For a third step, the relationship between AAs with soybean maturity group within regions with a significant similarity in maturity group was conducted. Regions 1 to 4, 5 to 8, and 8 to 12 were identified as regions with significant similarity in maturity groups tested (Fig. 1). A comparison of the concentration of AA among the three regional groups was also conducted using PROC MIXED procedure of SAS.

As the fourth step, the interrelationship among each of the essential AAs was also conducted to understand the effect of change in one AA over the other. A similar correlation analysis was also conducted for each of the essential AAs with the rest of the seed quality traits and yield. In order to determine the actual relationship between yield and AAs; the impact of location, year, and maturity group was also analyzed.

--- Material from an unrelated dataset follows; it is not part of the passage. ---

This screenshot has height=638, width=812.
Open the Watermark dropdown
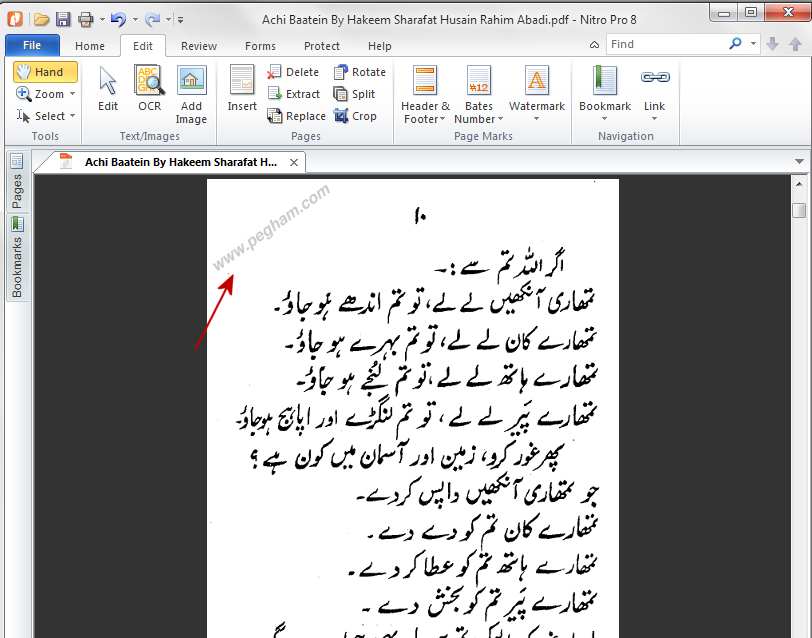pyautogui.click(x=536, y=119)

Lastly, quality factor per ha−1 (AA yield ha−1, protein yield ha−1, oil yield ha−1) were calculated by multiplying seed yield with percentages of each quality factor. A correlation analysis was conducted at the per-unit-area basis with yield of AAs, protein, oil, and seed yield among themselves and with location and year. Regression analysis was also conducted to determine changes in protein and oil yield ha−1 per change in seed yield. A summary was prepared from the overall analysis of impact of location, year, and maturity group on AAs; the interrelationship and relationship between AAs and yield, and the impact of the aforementioned variables (e.g., location, year, maturity group) on yield.